* _TASK STATEMENT_: Return, word for word, the part of the records that opens with the line containing "Toggle the Thickness (in) checkbox" and closes with the line containing "click(x=509, y=254)", both of those lines included, and leave the pictures out of your answer.

** start of SUPPLIED RECORDS **

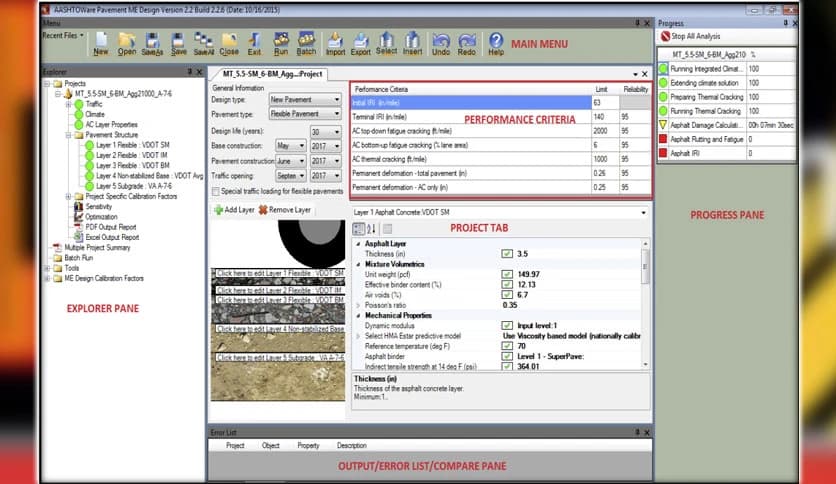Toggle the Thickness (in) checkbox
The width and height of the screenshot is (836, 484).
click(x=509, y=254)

** end of SUPPLIED RECORDS **
** start of SUPPLIED RECORDS **

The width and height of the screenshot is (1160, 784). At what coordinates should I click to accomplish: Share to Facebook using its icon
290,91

** end of SUPPLIED RECORDS **

* _EXPECTED ANSWER_:
Toggle the Thickness (in) checkbox
The width and height of the screenshot is (836, 484).
click(x=509, y=254)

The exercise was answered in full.